GIVEN TEXT:
········

Jérôme Nadal (in Spanish: Jerónimo Nadal) was born on 11 August 1507 in Palma De Mallorca, in the Balearic Islands, Spain, and died on 3 April 1580 in Rome. He was a Spanish Jesuit priest in the first generation of the companions of St. Ignatius of Loyola. A very close collaborator of St. Ignatius of Loyola, the founder of the Society of Jesus, he was sent to explain to the various Jesuit communities of Europe the first draft of the Constitutions. He is known as the "Ignatian theologian" for having developed the theology behind Ignatian spirituality.

Elements of biography 
Born in Palma de Mallorca on 11 August 1507, Jerome was the eldest of four children of Antonio Nadal, a lawyer by profession, and Maria Morey. Nadal studied at the University of Alcalá de Henares (1526) where he met Ignatius for the first time. He kept his distance from Ignatius at this point, since Ignatius was in trouble with the Inquisition.

In autumn 1532 Nadal went to the University of Paris to continue his studies. He felt attracted to the priesthood and, while studying mathematics, began to study theology. In the Latin Quarter he ran across his fellow student from Alcalá, Ignatius of Loyola, along with Ignatius' group of "friends in the Lord", Peter Faber, Francis Xavier, and Diego Laynez among others. But he stubbornly refused to join these "alumbrados" whom he mistrusted. He preferred, he said, the Gospel to their "Spiritual Exercises", fearing "to be dragged out of orthodoxy".

Like other Spaniards, he had to leave Paris for political reasons in 1536, and continued his training at the University of Avignon (then an enclave of the Papal States). There he gained a remarkable mastery of Hebrew, to the admiration of the Jewish community of the "City of the Popes". He was offered the position of spiritual director and chief rabbi of Avignon! ... which troubled him.

In April 1536 he was ordained a priest by the auxiliary bishop of Avignon, Simon de Podio, and on 11 May he was awarded a doctorate in theology.

Returning to his native island and setting himself up for a comfortable ecclesiastical career, he awoke from a "deep sleep" by reading a copy of the famous letter sent from India by St. Francis Xavier to the clerics of Paris, apostrophising those who, "at the University of Paris, have more knowledge than a willingness to prepare themselves to draw fruit from it." He became unsettled. He inquired and discovered "Ignatius is superior general! Xavier is in India! A religious order, the 'Society of Jesus', is approved! What amazing developments! I will immediately go to Rome to meet Ignatius and find out what happened."

He went to Rome and at thirty-eight entered the Society of Jesus. Ignatius quickly noticed his gifts and made him a trusted associate, a "contemplative in action" as Nadal would describe the Ignatian ideal.

········

RECORDS PROVIDED:
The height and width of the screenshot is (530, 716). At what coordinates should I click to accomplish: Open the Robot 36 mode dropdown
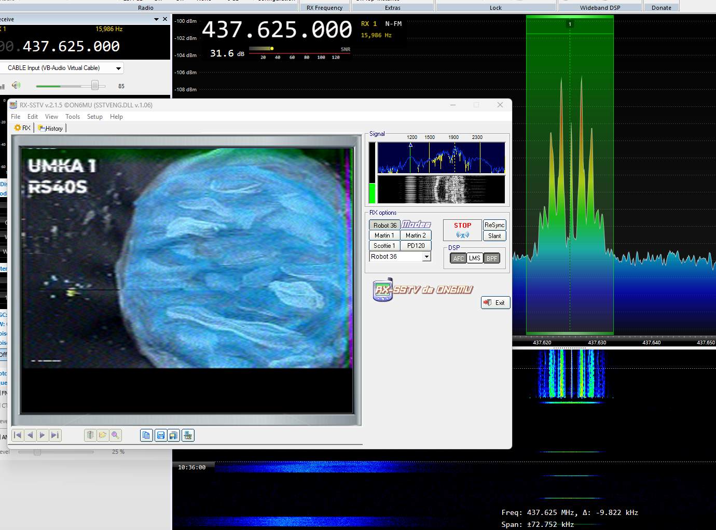426,256
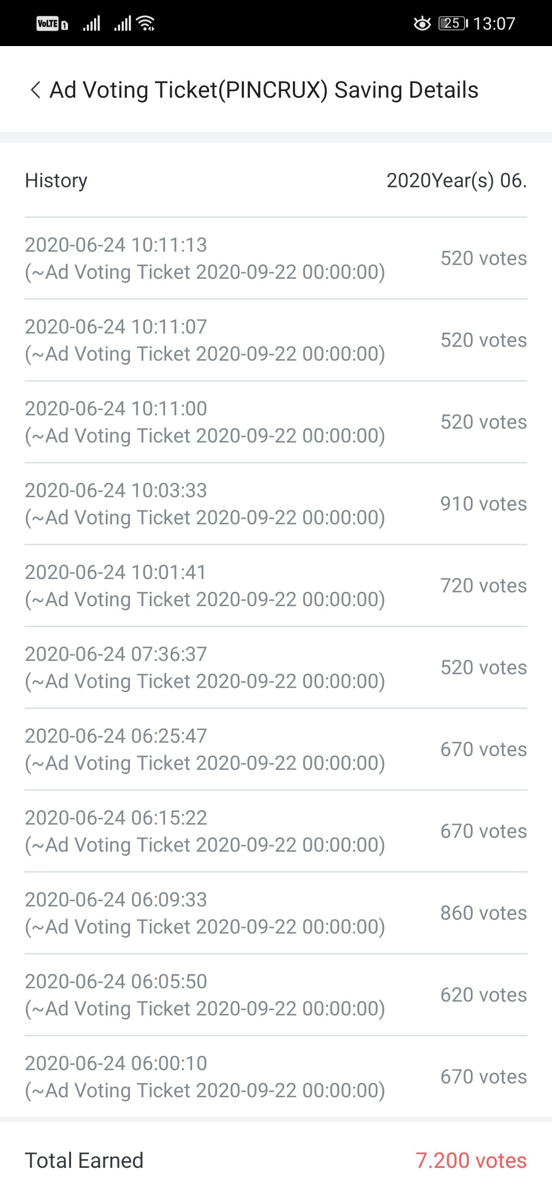Tap the 720 votes entry

click(x=483, y=586)
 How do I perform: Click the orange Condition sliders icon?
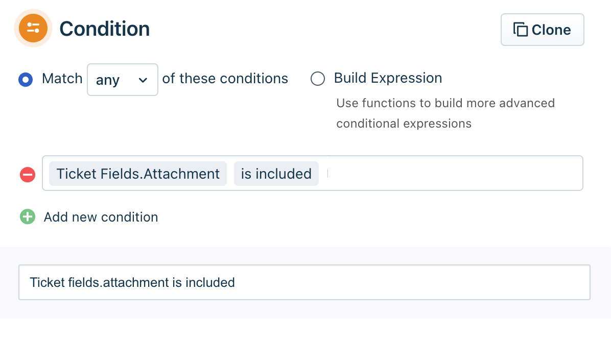[x=33, y=28]
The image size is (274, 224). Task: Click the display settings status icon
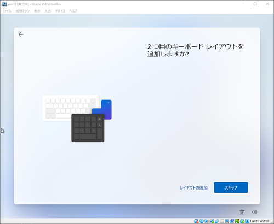227,221
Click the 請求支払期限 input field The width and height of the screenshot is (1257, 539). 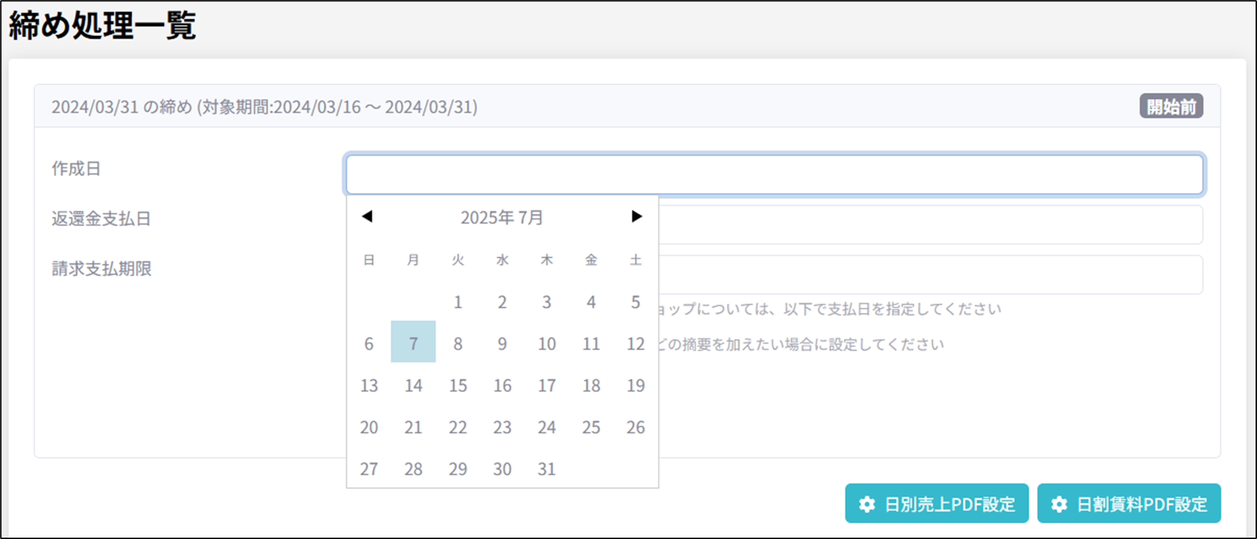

········

DIRECTIVE 1:
Answer these from the biography of Jérôme Nadal:
(a) At which university did Nadal first meet Ignatius?
(b) Who ordained Nadal a priest, and in what month and year?
(c) How old was Nadal when he entered the Society of Jesus?
DIRECTIVE 2: Carry on the biography of Jérôme Nadal from its final sentence.

EXPECTED OUTPUT 1:
(a) The University of Alcalá de Henares.
(b) Simon de Podio, the auxiliary bishop of Avignon, in April 1536.
(c) Thirty-eight.

EXPECTED OUTPUT 2:
He was entrusted the important task of founding the Jesuit College, Messina, the first college opened by the Jesuits, in 1548.

He proceeded to travel and explain the newly formulated Constitutions of the Society of Jesus to the Jesuits in Italy, Spain, and Portugal. He reported to Ignatius the reactions, which were incorporated into the final draft of the Constitutions.

In 1554 Ignatius, two years before his death, appointed Nadal Vicar General of the Society. At the General Congregation of 1558, which elected Diego Laynez as Ignatius' successor, as well as later, he was often consulted as being the one who, having been a very close collaborator with the Society's founder, best expressed his thoughts.

Jerome Nadal died on 3 April 1580 at the San Andrea del Quirinale novitiate in Rome.

Evangelical images 

The Spiritual Exercises of Ignatius of Loyola employ as a higher form of prayer what Ignatius calls the "application of the senses" to the scenes in the Gospels. By contemplating these scenes, along with Jesus' words and actions, one is able to take on the values of Jesus in one's own life. Shortly before Ignatius' death, he asked Nadal to oversee a project of producing engravings to facilitate these "contemplations" of Jesus in the Gospels. These were meant especially to assist Jesuit novices, for a thirty-day retreat using the Spiritual Exercises was a part of every Jesuit's novitiate.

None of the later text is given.